Çalışma görevleri
1: Kritik altyapıların doğal afetlerden korunmasına ilişkin metne göre ABD'de kritik altyapı sektörleri belirlenirken hangi sektörler ilk sırada yer alıyor?
2: Kritik altyapıların doğal afetlerden korunmasına ilişkin metni kaldığı yerden sürdürün.

Türkiye’de kritik altyapıların doğal afetlerden korunmasında uygulanabilecek iyileştirme stratejileri ABD örneği Bölüm 14

Türkiye’de Kritik Altyapıların Doğal Afetlerden Korunmasında Uygulanabilecek İyileştirme Stratejileri: ABD Örneği – Bölüm 14

Ahmet ÇOLAK

Beşinci Bölüm

Türkiye’ye Aktarılması Yararlı Görülen Uygulamalar

Bu bölümde kritik altyapıların doğal afetlerden korunmasına ilişkin yaptığımız incelemeler bir süzgeçten geçirilmiş ve Türkiye’ye aktarılmasında fayda olabileceği değerlendirilen bilgiler aktarılmıştır. Bu aktarma yapılırken Türkiye’deki ve ABD’deki kritik altyapıları korumaya yönelik yaklaşımlar karşılaştırılmış ve Türkiye’de eksik olduğu düşünülen çalışmalar ön plana çıkarılmıştır. Bu çalışmaların Türkiye’deki kritik altyapıların doğal afetlerden korunması sürecinde katkı sağlayacağı düşünülmektedir.

Türkiye’deki ve ABD’deki kritik altyapıları korumaya yönelik yaklaşımlar karşılaştırılmış ve Türkiye’de eksik olduğu düşünülen çalışmalar ön plana çıkarılmıştır.

5.1. Kritik Altyapı Sektörlerinin Belirlenmesi

Türkiye’deki kritik altyapıların doğal afetlerden koruması ve afetler esnasında bu altyapıların faaliyetlerinin sürdürülebilirliğini sağlamak için öncelikle kritik altyapı sektörlerinin belirlenmesi gerekmektedir. AFAD ve bazı kamu kurumları tarafından yapılan çeşitli kritik altyapı sektörü tasnifleri olmakla birlikte bunların resmi bir dayanağı bulunmamakta ve bu nedenle resmi bir düzenlemenin yapılmasının önem arz ettiği görülmektedir. Ayrıca yapılan farklı kritik altyapı tasniflemelerinin koordinasyon, afet yönetimi ve iyileştirme çalışmalarındaki önceliğin belirlenmesi gibi süreçlerde problem yaratacağı varsayılmaktadır. Bu nedenle kritik altyapı sektörlerine yönelik sistemli ve tutarlı bir tasnifin yapılması ve bunun tüm kurumları bağlayıcı bir nitelikte olması elzem durmaktadır.

Kritik altyapı sektörlerinin ABD’de gerçekleşen belirlenme ve tespit sürecine bakıldığında enerji, ulaşım, su hizmetleri gibi belli başlı sektörlerin ilk sırada yer aldığı anlaşılmaktadır. ABD dışında yapılan kritik altyapı sektörlerinin belirlenmesinde de bu sektörler temel olarak ilgili ülkelerin mevzuatlarında yer almaktadır. Türkiye’nin de kendi sanayi gücü ve altyapılarının çeşitliliğine göre başta bu sektörler olmak üzere kritik altyapı belirleme sürecini başlatabileceği öngörülmektedir.

Tıklama hedefi verileri
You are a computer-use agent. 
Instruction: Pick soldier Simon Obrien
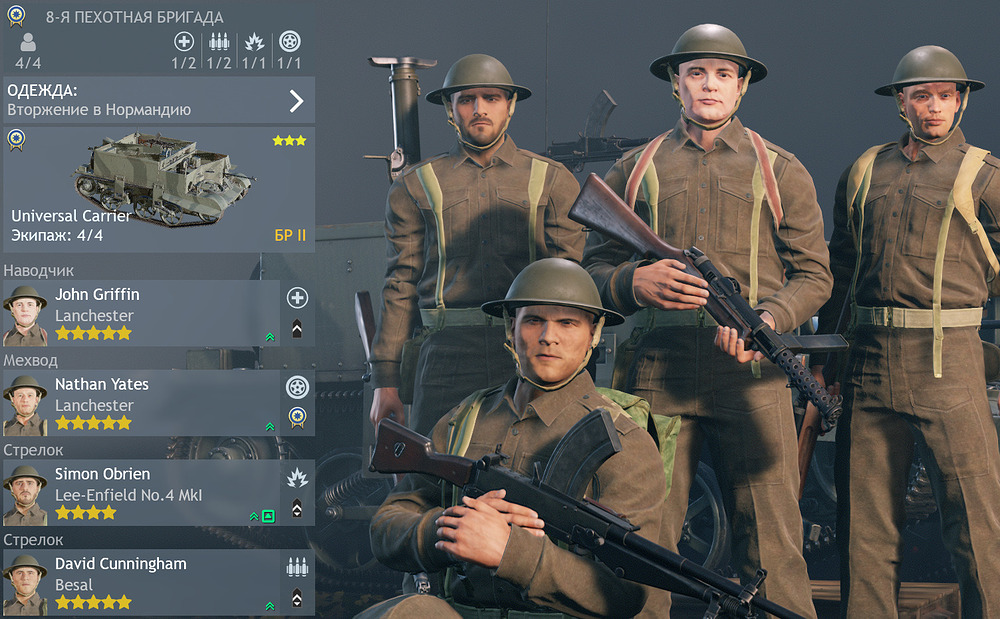pyautogui.click(x=140, y=493)
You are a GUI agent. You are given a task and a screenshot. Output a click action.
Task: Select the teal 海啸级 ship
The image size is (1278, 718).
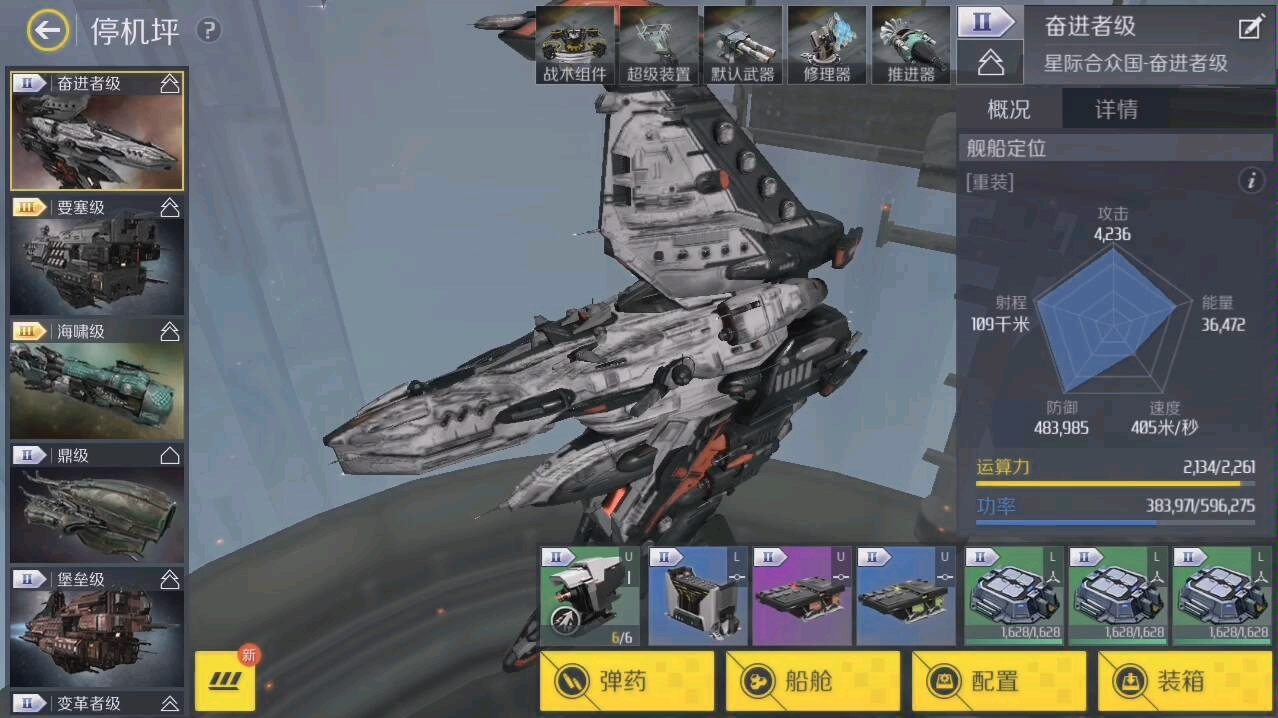tap(97, 378)
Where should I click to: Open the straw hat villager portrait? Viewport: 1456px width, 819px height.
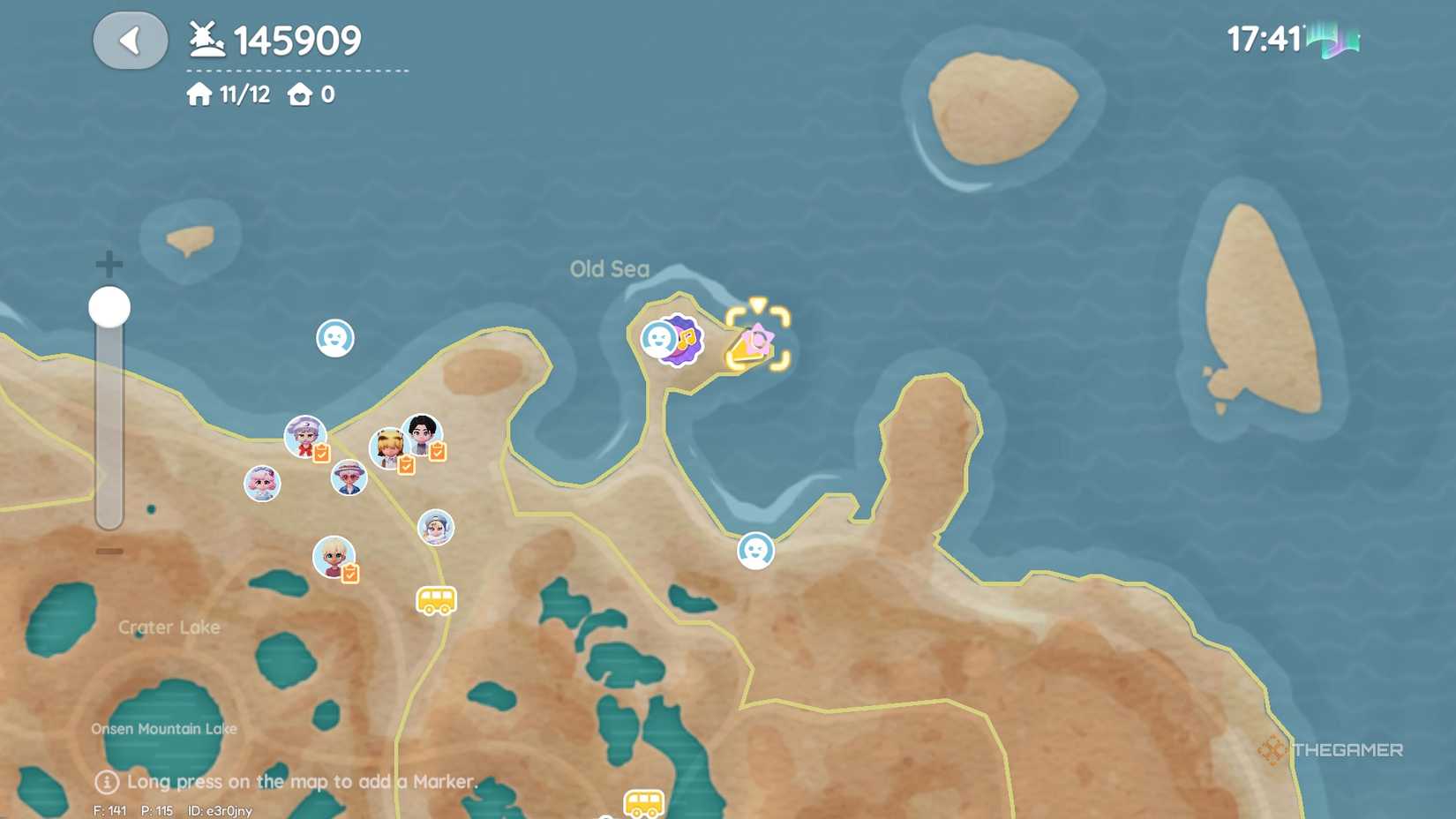pyautogui.click(x=348, y=477)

Görev sonuçları
1: Enerji, ulaşım ve su hizmetleri gibi belli başlı sektörler ilk sırada yer alıyor.

2:
ABD’nin kritik altyapılarını belirleme süreci genel olarak insan kaynaklı tehditler doğrultusunda gerçekleşmiştir. İnsan kaynaklı tehditlere yönelik başlatılan bu süreç sürekli bir şekilde vurgulanmasa da doğal afetleri de kapsamaktadır. Başta kasırga ve hortum gibi hava afetleriyle yoğun bir şekilde mücadele eden ABD’nin kritik altyapılara yaklaşımı Türkiye’nin kritik altyapılarını doğal afetlerden korumasına yönelik gerekli tecrübeyi edinmesini kolaylaştıracaktır.

ABD örneğinde Türkiye’nin lehine olmayan durum ise ABD’nin Türkiye’ye kıyasla büyük bir coğrafya ve dünya çapında bir ekonomik güce sahip olmasıdır. ABD’de birçok baraj, elektrik santrali, nükleer santral gibi kritik altyapı tesisleri küçük çaplı özel sektör işletmelerinin kontrolünde yer almaktadır. Türkiye’de bu gibi tesisler özel sektörün kontrolünde olsa bile büyük ve kurumsal şirketler aracılığıyla yönetilmektedir. ABD örneği ele alınırken Türkiye’nin ekonomi hacmi ve sanayileşme oranı belirleyici bir faktör görevi taşımalıdır.

ABD başkanının talimatıyla kurulan bir komisyon tarafından, bozulması veya tahrip olması durumunda büyük sorunlara yol açması muhtemel altyapı sektörleri tespit edilerek kritik altyapı kategorisine alınmıştır. Türkiye’nin ABD örneğindeki gibi bir komisyon oluşturarak kritik altyapı sektörlerini tespit etmesi mümkün ve olası gözükmektedir. Hangi kurum ve tesislerin kritik altyapı ayrımına tabi tutulacağının önceden tespit edilmesi afetler esnasında ve öncesinde sistemli bir önleme, hazırlık, müdahale ve iyileştirme çalışmalarını kolaylaştıracaktır. Kritik altyapı sektörlerinin belirlenmesi bu altyapıların doğal afetlerden korunmasındaki ilk adım olarak karşımızda durmaktadır.

5.2. Yasal Düzenlemeler

Kritik altyapı sektörlerini belirli bir sistem ve işleyiş düzenine kavuşturmak amacıyla resmi tanımlamalarının yapılması ve kanunlarla güvence altına alınması önemli görülmektedir. Kurumlar arası koordinasyon eksikliği bulunduğu değerlendirilen kritik altyapıların herhangi bir afet esnasında bir bütün olarak afetle mücadele etmesinin zor olacağı tahmin edilmektedir. Kritik altyapıların birbirlerine olan bağımlılığı ve bir altyapıdaki problemin diğer altyapılara da zarar verme ihtimalinin yüksek olduğu göz önüne alındığında, durumun vahametinin daha iyi kavranacağı anlaşılmaktadır. Toplumun refahının devamı için vazgeçilmez olan kritik altyapıların doğal afetler esnasında faaliyetlerini sürdürmesini sağlamak amacıyla öncelikli olarak yasal çerçevenin oluşturulması elzem durmaktadır.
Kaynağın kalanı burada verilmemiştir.